How we earned our Independence

Fifty years of LGBT activism has led us to the rights we celebrate today, and pointed us toward the work still to be done. File photo.

by Makalyn Kowalik
Journalism Intern

While most are aware of the fact that the lesbian, gay, bisexual, transgender, queer, intersex and asexual people have been around since the beginning of days, the fight for equality for the community is a much more modern endeavor.

The American gay rights movement has been publicly fighting since the 1920s and continues to propel forward to this day, making extreme leaps and bounds in equality rights.
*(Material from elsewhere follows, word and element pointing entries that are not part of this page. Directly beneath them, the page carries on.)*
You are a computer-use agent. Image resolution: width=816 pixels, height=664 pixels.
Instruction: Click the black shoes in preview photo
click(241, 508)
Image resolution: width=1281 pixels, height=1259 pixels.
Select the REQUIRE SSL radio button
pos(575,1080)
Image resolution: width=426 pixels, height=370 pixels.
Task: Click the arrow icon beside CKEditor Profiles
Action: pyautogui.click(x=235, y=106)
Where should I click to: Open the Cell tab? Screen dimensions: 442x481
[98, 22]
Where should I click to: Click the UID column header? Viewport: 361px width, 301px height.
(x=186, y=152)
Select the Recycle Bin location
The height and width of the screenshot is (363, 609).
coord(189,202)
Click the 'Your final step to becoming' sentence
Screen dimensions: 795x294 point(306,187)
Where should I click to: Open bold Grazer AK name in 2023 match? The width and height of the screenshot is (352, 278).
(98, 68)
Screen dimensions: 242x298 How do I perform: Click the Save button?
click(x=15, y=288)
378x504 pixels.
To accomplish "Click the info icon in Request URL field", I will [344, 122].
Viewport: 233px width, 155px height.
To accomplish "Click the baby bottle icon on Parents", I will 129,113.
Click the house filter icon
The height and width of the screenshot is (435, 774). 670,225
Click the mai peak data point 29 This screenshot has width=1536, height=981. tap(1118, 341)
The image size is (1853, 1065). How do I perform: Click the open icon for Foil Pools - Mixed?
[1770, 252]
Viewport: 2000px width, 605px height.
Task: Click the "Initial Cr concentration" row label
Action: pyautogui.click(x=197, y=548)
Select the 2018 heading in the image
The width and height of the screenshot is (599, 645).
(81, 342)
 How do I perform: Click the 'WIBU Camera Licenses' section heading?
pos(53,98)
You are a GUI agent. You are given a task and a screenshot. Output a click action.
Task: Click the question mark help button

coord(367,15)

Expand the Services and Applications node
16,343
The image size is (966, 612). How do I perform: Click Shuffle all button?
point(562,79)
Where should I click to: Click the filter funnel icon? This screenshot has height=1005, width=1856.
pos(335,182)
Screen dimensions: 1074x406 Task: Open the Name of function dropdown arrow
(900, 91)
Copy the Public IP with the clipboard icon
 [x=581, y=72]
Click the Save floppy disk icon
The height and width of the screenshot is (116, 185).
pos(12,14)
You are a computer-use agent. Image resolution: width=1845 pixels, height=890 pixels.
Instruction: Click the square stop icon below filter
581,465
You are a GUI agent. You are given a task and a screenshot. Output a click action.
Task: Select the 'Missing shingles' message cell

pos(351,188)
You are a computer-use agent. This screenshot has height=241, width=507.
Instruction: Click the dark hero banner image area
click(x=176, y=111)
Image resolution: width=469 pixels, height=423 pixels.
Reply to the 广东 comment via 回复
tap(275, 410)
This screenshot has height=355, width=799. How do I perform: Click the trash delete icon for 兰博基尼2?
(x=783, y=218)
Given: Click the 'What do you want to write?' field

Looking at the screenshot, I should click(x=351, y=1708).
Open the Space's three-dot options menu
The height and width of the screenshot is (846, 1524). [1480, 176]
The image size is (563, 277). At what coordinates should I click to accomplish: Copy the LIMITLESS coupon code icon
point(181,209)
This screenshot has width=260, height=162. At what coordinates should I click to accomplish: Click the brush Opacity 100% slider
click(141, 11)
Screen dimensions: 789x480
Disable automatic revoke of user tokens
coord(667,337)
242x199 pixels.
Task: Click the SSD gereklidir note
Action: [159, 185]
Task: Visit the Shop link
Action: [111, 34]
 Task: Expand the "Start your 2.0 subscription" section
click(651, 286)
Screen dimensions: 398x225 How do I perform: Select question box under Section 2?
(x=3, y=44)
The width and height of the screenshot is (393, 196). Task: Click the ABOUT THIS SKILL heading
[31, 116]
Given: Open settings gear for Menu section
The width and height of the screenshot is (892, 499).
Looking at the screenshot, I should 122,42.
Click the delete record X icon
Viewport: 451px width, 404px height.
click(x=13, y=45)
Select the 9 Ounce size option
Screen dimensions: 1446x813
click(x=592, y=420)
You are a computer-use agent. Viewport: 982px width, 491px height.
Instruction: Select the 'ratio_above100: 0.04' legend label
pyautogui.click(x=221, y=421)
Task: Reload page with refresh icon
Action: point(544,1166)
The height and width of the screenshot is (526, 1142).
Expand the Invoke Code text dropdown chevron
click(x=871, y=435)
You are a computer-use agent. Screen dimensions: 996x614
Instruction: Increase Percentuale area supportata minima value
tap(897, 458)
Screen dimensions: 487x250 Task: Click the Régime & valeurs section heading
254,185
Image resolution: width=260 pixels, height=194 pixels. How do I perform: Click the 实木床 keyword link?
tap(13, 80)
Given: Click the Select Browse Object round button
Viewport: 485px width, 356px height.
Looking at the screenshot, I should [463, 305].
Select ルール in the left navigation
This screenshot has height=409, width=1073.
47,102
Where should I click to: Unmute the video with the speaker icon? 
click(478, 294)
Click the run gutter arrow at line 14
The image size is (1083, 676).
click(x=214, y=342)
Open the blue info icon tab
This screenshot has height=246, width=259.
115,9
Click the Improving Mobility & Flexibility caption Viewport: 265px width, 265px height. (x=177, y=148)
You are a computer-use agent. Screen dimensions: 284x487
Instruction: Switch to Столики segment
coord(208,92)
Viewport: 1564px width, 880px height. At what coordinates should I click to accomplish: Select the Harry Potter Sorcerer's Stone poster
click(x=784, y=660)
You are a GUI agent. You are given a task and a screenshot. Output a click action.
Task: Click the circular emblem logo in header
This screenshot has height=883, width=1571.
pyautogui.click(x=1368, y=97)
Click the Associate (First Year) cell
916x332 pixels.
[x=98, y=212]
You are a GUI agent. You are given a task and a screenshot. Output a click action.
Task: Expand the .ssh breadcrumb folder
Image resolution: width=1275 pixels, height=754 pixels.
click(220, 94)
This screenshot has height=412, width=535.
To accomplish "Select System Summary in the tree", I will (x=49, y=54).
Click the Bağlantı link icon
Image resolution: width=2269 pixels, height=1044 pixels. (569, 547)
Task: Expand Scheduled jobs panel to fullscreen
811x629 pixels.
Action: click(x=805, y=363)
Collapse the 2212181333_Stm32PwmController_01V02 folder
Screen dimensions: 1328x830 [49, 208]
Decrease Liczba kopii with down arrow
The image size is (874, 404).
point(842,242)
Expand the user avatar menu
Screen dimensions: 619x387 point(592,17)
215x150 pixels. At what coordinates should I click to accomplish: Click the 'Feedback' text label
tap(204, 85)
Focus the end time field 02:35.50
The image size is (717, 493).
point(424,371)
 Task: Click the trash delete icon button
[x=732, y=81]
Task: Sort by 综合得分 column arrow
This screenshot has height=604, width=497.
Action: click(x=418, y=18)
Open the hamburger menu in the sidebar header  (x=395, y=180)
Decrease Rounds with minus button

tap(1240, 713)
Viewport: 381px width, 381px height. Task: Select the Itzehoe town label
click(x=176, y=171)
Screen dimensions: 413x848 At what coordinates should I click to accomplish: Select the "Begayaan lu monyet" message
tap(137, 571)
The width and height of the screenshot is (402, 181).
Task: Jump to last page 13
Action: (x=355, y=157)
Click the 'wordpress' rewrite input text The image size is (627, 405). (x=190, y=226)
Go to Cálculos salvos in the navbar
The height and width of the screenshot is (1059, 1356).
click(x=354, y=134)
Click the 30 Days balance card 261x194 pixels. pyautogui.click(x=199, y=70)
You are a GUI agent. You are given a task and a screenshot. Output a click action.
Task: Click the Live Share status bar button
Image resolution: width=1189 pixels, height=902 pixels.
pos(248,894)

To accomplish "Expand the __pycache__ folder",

The LGBT community is not only a group of likeminded individuals, but a family, who continues to fight for not only themselves but for their brothers and sisters everywhere.

The summer of 2015 was an epic triumph for the gay community, when on June 26 the U.S. Supreme Court ruled that same-sex couples have the fundamental right to marry and that states cannot say that marriage is reserved only for heterosexual couples. This was historic. However, while this huge accomplishment was made, there were many small victories leading up to it that made it even that much more possible.

Dating back to 1924, the Society for Human Rights in Chicago was formed by Henry Gerber, making it the United States’ earliest known public gay rights organization. A few months after being formed, the group ceased to exist due to the arrest of several of the Society's members. Despite its brief existence and small size, the Society has been recognized as a forerunner to the modern gay liberation movement.

Fast forwarding to 1950, The Mattachine Society was created making it the first national gay rights organization. This group was led by Harry Hay, considered by most to be the father of the gay rights movement. In 1955, the Daughters of Bilitis, a lesbian group formed. These groups led to many more LGBT rights organizations being created, spreading the word about the gay community and its supporters across the United States.

After years of quiet advocacy, the 1969 Stonewall riots transformed the gay rights movement from a limited number of activists into a widespread protest for equal rights and acceptance. Patrons of the Stonewall Inn, a gay bar in New York's Greenwich Village fought back against injustice during a police raid on June 27, sparking three days of riots and protests. Stonewall was a major step towards equality for the gay community, increasing awareness about prejudice against the gay community, and getting more people involved in the fight against it.

Following Stonewall, the idea of being gay started to become more widely accepted. In 1973, the American Psychiatric Association removed homosexuality from its official list of mental disorders.

In 1976, Harvey Milk was appointed to the San Francisco Board of Permit Appeals, making him the first openly gay city commissioner in the United States. This was a big step in gay liberation. By having an openly gay commissioner, it further proved that the gay and lesbian community was not second-class but rather equals. On January 8, 1978, Milk made national news when he was sworn in as a member of the San Francisco Board of Supervisors.

Sadly, Milk and San Francisco Mayor George Moscone were assassinated in November 1978 by another San Francisco city supervisor who had resigned from the board, but wanted his position back. San Francisco pays tribute to Milk to this day and the once “San Francisco Gay Democratic Club” has since changed its name to the “Harvey Milk Memorial Gay Democratic Club.”

From then on, the fight for LGBT independence only continued to grow. In October 1979, almost 75,000 people participated in the National March on Washington for Lesbian and Gay Rights in Washington, D.C. It was the largest political gathering in support of LGBT rights people had ever seen.

Another march followed in 1989 followed by the 1993 March on Washington for Lesbian, Gay, and Bi Equal Rights and Liberation. It had an estimated 800 thousand to one million people gathered in support, smashing the 1979 number by hundreds of thousands. This incredible amount of support was in response to the “Don't Ask Don't Tell” policy instituted for the military as well as rising hate crimes and ongoing discrimination against the LGBT community.

Once the 2000s came around, the fight for equality took major strides forward. In 2000, Vermont became the first state in the country to legally recognize civil unions between gay and lesbian couples. The law states that these “couples would be entitled to the same benefits, privileges, and responsibilities as spouses.” It stops short of referring to same-sex unions as marriage, which the state defined as heterosexual.

Massachusetts, in 2004, was the first state to legalize the actual marriage of same-sex couples. Four years later Connecticut became the second marriage equality state.

A major slice of equality was finally served to the gay community in the summer of 2015 when the U.S. Supreme Court ruled in Obergefell v. Hodges that same-sex couples could legally marry everywhere in the United States.

"Under the Constitution, same-sex couples seek in marriage the same legal treatment as opposite-sex couples, and it would disparage their choices and diminish their personhood to deny them this right," Justice Anthony Kennedy wrote in the majority opinion.

George Santayana once said, “Those who cannot remember the past are condemned to repeat it.” Looking back on all that has been achieved and accomplished in the LGBT community is amazing. However, the fight for equality and liberation is not over. So while it is vital to remember the past, looking forward is just as important, so that future generations can live in a world of equal opportunities.